DATA FOR ANALYSIS -
.....

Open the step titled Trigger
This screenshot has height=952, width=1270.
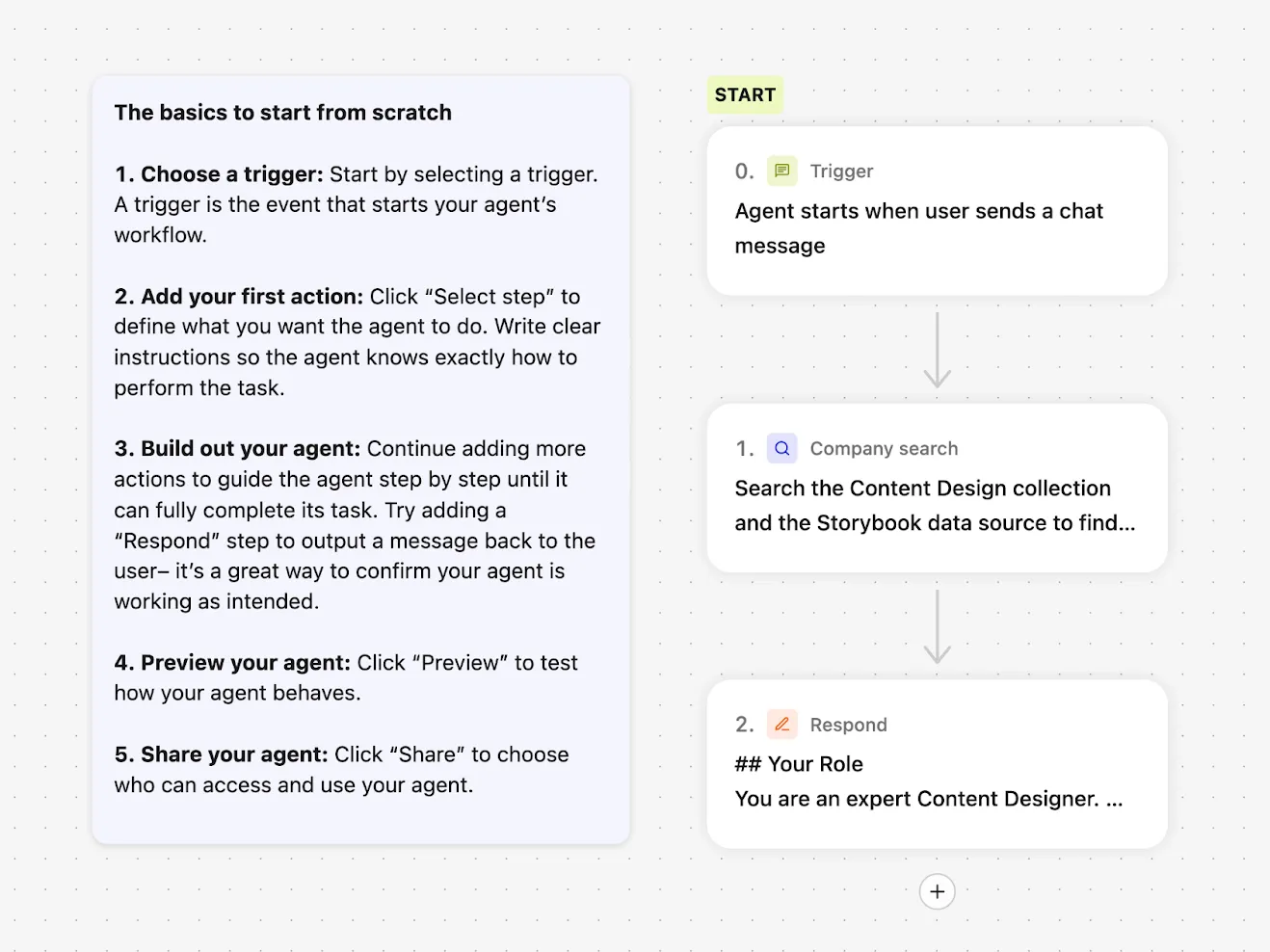tap(841, 172)
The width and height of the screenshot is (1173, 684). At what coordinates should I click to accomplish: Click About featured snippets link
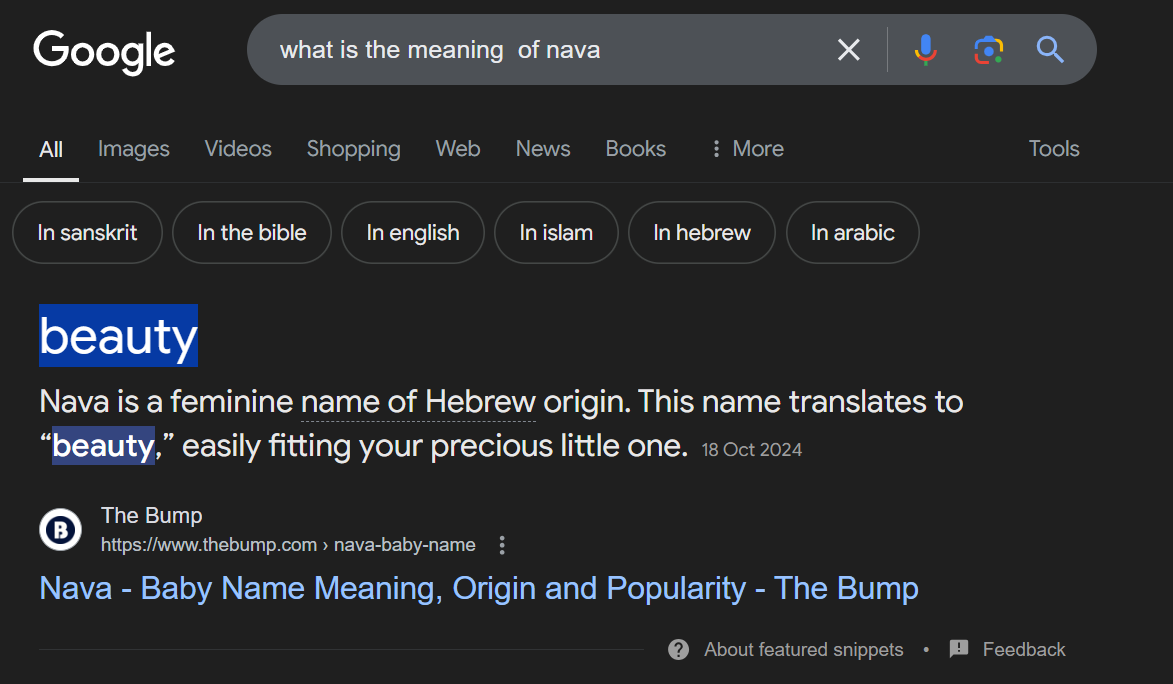803,650
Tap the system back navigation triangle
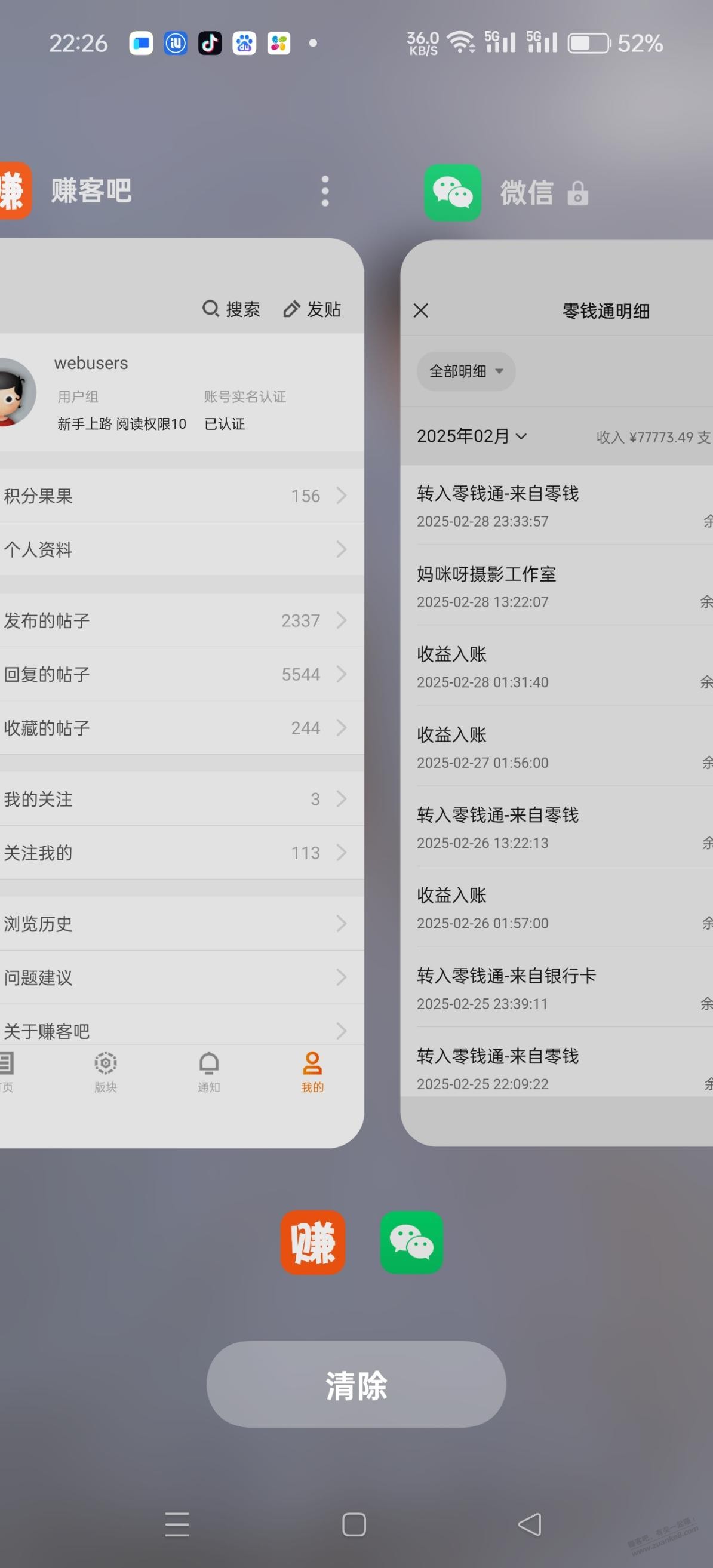This screenshot has height=1568, width=713. pyautogui.click(x=529, y=1525)
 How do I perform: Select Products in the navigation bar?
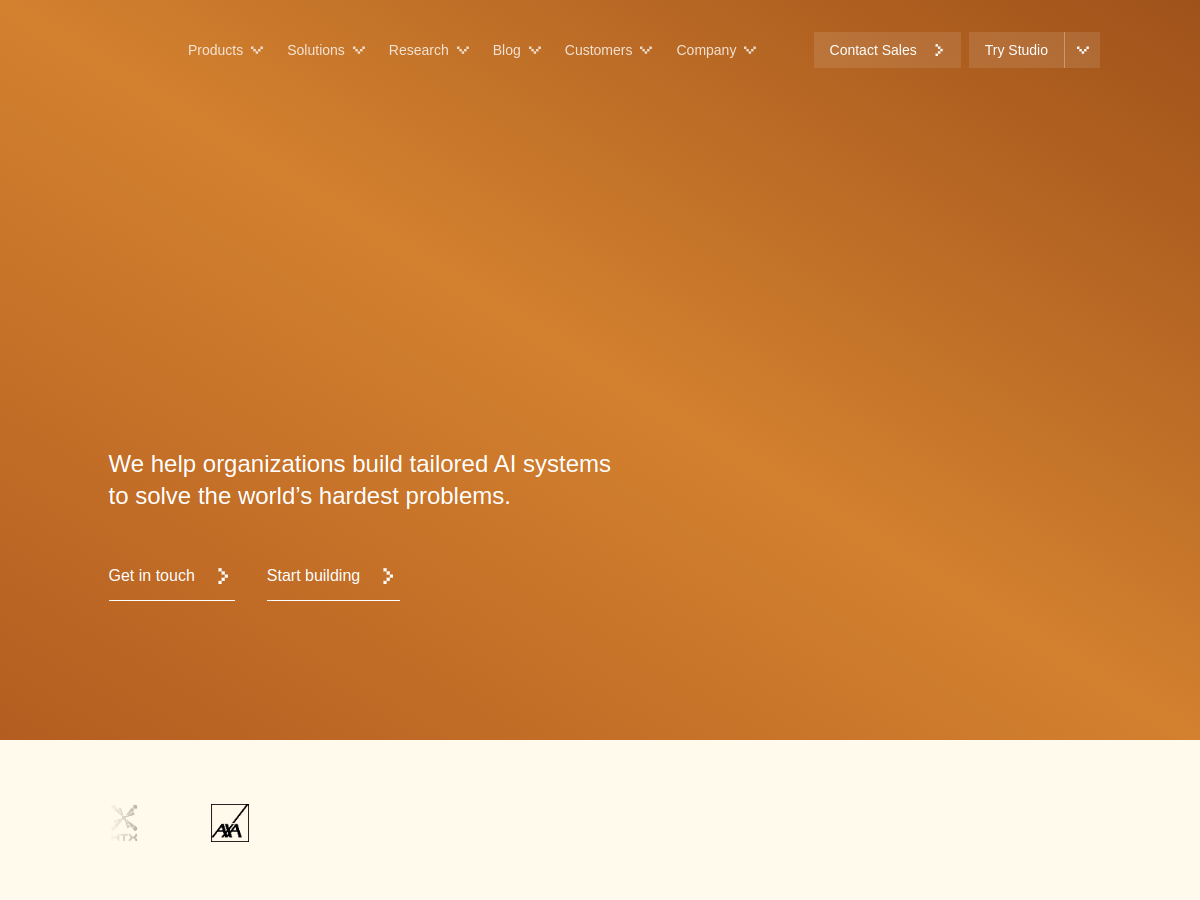coord(215,50)
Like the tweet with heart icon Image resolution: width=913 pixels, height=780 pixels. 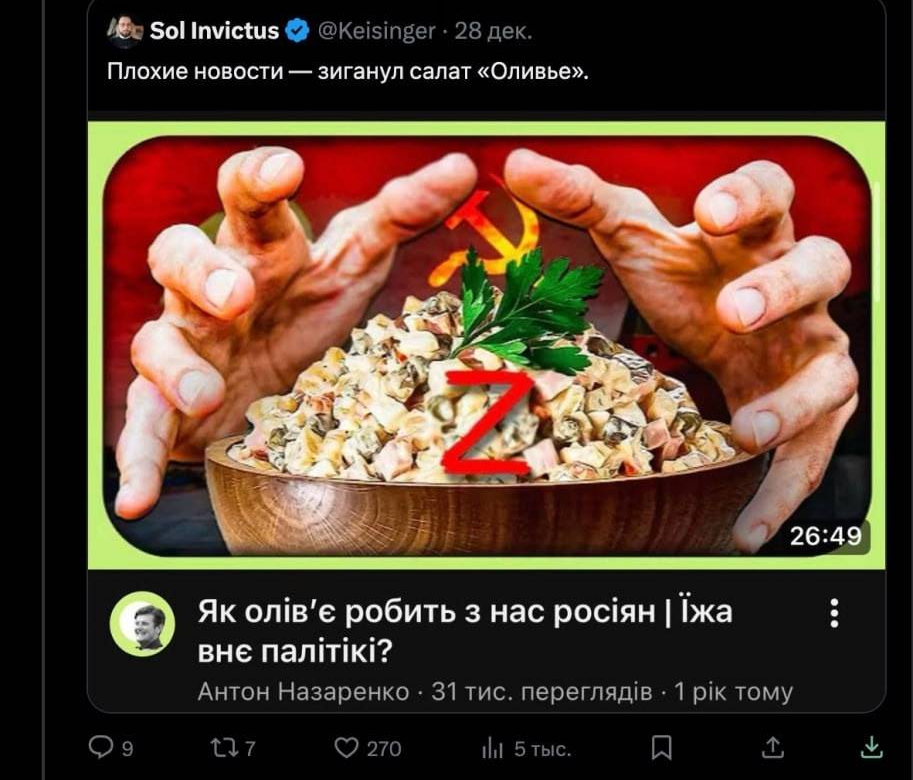[x=346, y=748]
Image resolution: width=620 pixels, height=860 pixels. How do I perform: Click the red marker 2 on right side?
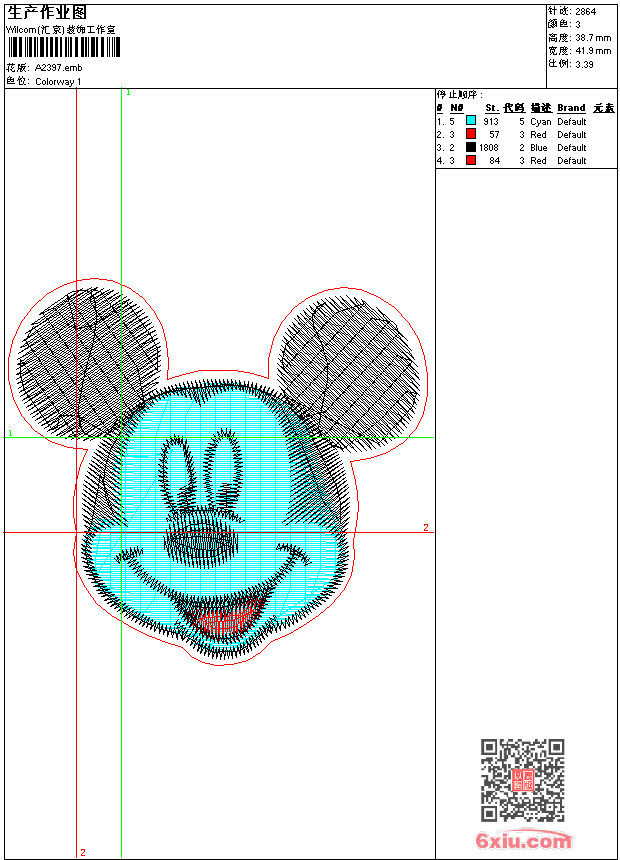click(x=425, y=527)
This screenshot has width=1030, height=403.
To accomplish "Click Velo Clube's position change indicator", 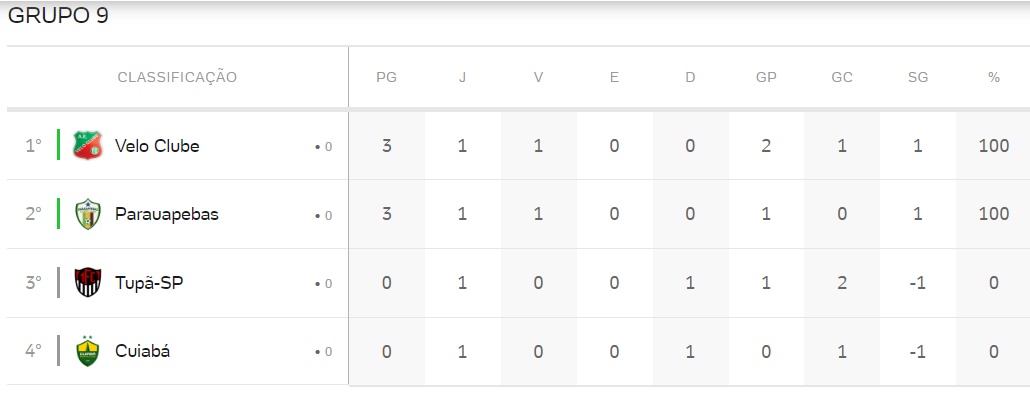I will 323,147.
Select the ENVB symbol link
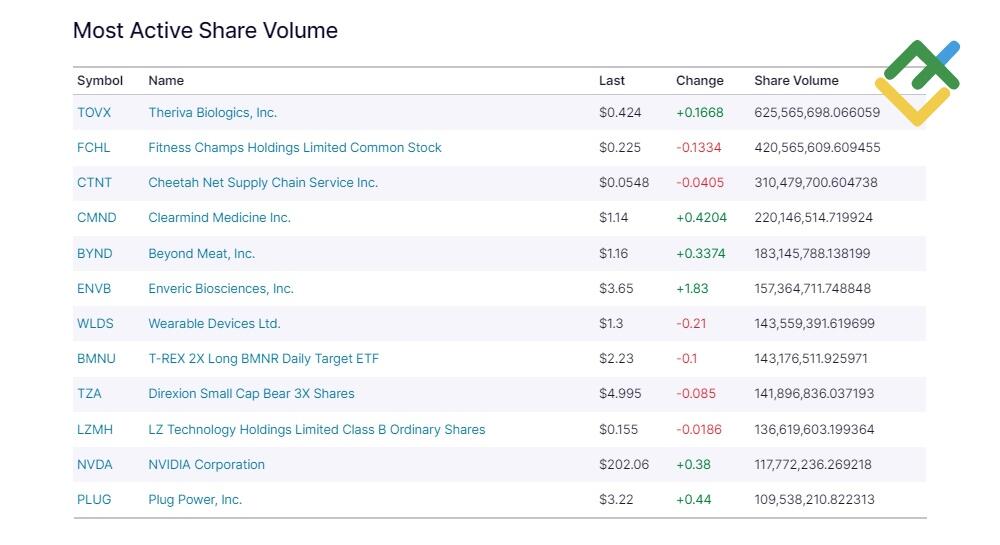 [94, 289]
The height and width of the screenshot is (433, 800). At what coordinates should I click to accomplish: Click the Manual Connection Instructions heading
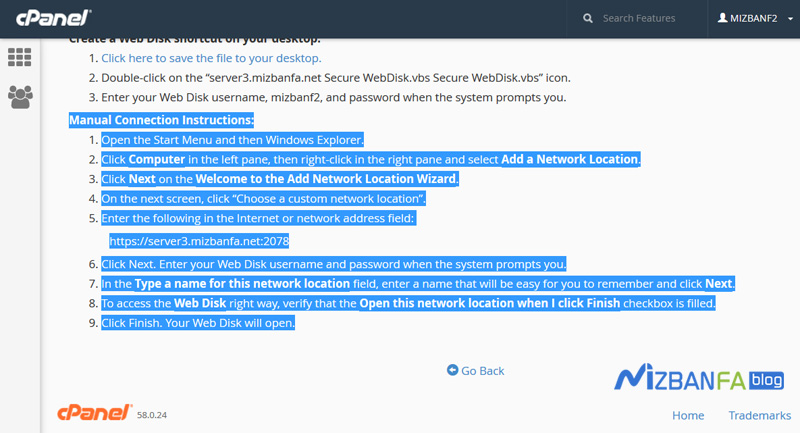(x=161, y=120)
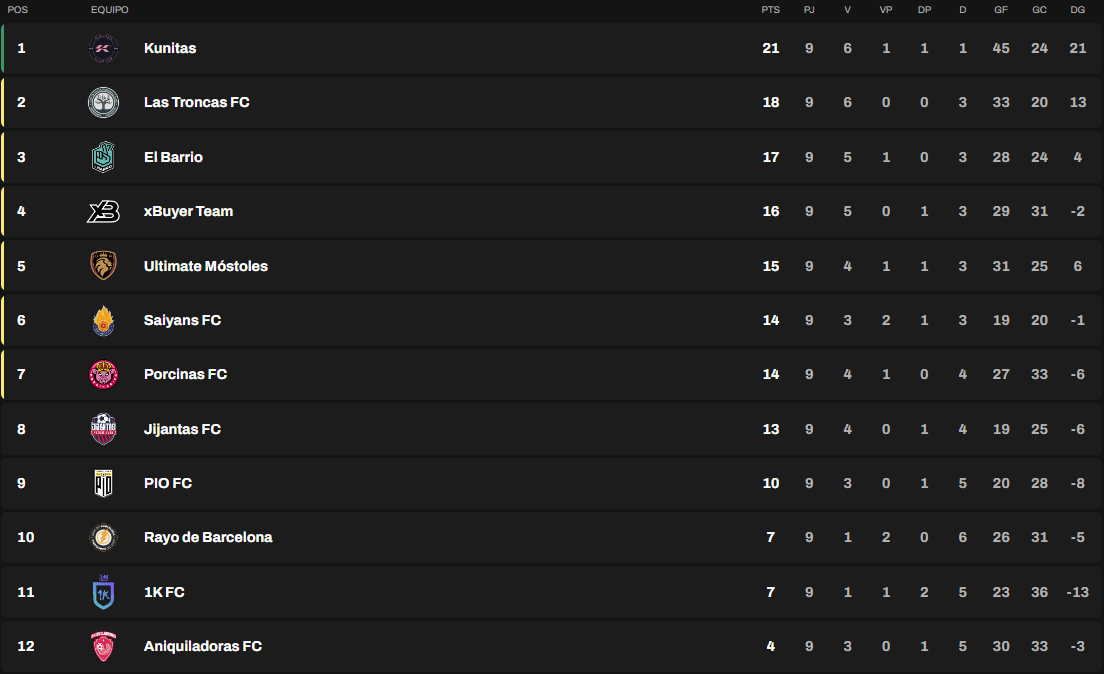Click the Rayo de Barcelona lightning logo
This screenshot has height=674, width=1104.
click(104, 537)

.....

Without reproducing any picture, repeat exactly the lines from the one containing "The height and" through the last line of the material above, both ends included.

RESPONSE -
The height and width of the screenshot is (433, 800). At what coordinates should I click to accomplish: Click the Manual Connection Instructions heading
(x=161, y=120)
Click the Rayo de Barcelona lightning logo
This screenshot has height=674, width=1104.
click(104, 537)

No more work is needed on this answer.